JO-2026: Chloe Kim vise un triplé inédit en snowboard
Superstar du half-pipe, l'Américaine Chloé Kim entre en lice mercredi aux JO de Milan-Cortina avec un troisième titre consécutif en ligne de mire, pour conclure une décennie à rebondissements où elle aura sans cesse repoussé les limites de son sport.
La dernière péripétie en date dans la carrière de la snowboardeuse de 25 ans est survenue à peine un mois avant son rendez-vous olympique: une grave luxation d'une épaule lors d'une chute à l'entraînement.
"Je n'ai pas pu m'entraîner autant que je l'aurais souhaité mais ce n'est pas grave", a déclaré Kim, l'une des athlètes de sports d'hiver les plus en vue aux États-Unis, avant d'annoncer une semaine plus tard qu'elle était "apte à participer" à la compétition.
"C'est drôle, je fais ça depuis si longtemps et chaque saison j'ai dû relever des défis différents", a relevé la championne, qui faisait déjà sensation bien avant de décrocher son premier titre olympique, à 17 ans, lors des Jeux de Pyeongchang en 2018.
À 13 ans seulement, elle a remporté sa première médaille dans le half-pipe des prestigieux X Games, avant de remporter l'épreuve un an plus tard face à des concurrentes bien plus âgées.
- Cible d'insultes racistes -
Enrichissant son palmarès de saison en saison - Kim comptabilise désormais huit victoires aux X Games et trois titres de championne du monde -, elle a aussi passé sa vie d'athlète à étendre le champ des possibles pour les snowboardeuses en compétition.

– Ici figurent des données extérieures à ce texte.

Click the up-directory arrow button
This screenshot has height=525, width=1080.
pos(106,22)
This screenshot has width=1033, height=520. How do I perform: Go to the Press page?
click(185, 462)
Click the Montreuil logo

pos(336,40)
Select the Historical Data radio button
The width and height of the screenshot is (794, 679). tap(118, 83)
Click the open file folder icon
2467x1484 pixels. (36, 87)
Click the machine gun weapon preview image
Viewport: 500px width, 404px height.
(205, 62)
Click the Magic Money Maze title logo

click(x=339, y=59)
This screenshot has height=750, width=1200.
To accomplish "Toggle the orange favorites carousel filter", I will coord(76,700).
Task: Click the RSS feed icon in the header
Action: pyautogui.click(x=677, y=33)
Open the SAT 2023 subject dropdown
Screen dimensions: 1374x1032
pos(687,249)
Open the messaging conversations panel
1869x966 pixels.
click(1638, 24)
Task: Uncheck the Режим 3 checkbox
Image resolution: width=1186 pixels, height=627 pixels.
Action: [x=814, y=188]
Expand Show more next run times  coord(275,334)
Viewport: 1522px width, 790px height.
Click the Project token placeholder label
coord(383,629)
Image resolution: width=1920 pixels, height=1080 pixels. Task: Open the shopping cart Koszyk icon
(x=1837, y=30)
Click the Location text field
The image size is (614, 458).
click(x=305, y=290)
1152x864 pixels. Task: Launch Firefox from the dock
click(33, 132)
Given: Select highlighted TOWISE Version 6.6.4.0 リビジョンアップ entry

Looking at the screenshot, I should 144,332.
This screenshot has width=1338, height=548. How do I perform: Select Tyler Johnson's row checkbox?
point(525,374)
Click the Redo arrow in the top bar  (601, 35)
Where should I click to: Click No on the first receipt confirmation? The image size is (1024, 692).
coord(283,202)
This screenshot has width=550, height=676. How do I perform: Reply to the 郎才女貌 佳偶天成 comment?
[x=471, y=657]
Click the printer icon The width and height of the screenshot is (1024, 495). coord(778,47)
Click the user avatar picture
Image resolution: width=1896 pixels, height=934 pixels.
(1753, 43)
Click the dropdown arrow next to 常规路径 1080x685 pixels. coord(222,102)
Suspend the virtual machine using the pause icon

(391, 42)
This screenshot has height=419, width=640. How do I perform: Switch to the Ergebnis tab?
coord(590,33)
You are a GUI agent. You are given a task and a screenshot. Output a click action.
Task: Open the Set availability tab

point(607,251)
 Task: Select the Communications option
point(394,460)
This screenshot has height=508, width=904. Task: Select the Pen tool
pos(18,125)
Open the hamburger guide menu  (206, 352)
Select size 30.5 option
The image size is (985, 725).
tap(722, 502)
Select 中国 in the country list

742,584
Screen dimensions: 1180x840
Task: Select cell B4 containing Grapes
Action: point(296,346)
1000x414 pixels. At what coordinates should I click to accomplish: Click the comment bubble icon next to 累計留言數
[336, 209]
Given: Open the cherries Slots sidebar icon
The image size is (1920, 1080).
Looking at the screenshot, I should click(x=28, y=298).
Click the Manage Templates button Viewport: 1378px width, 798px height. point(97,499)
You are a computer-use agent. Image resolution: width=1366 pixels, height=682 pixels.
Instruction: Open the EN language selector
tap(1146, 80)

L'Américaine a notamment été la première à réaliser deux 1080 - trois tours complets en un saut - lors du même run, puis à plaquer un 1260 - une demi-rotation supplémentaire - quelques années plus tard, en 2024.
Mais Kim, née en Californie de parents sud-coréens, a aussi traversé des périodes plus difficiles sur le plan personnel, au point de s'éloigner temporairement des pistes, notamment après ses deux victoires olympiques.
Elle avait déploré en avril 2021 être la cible de nombreuses insultes racistes en ligne, sur fond de vague de violence anti-asiatique aux États-Unis.
"Ce n'est pas parce que je suis une athlète professionnelle ou parce que j'ai gagné aux Jeux que je suis préservée du racisme. Je reçois peut-être 30 messages par jour", avait-elle alors expliqué aux médias américains.
Depuis son retour triomphal aux Mondiaux d'Engadine en mars 2025, la jeune femme semble toutefois avoir retrouvé un amour profond pour son sport, aussi spectaculaire qu'engagé.
- "Montrer l'exemple" -
"Je me suis rendue compte que j'aimais apprendre de nouvelles figures et faire des choses différentes", a-t-elle récemment confié à Olympics.com.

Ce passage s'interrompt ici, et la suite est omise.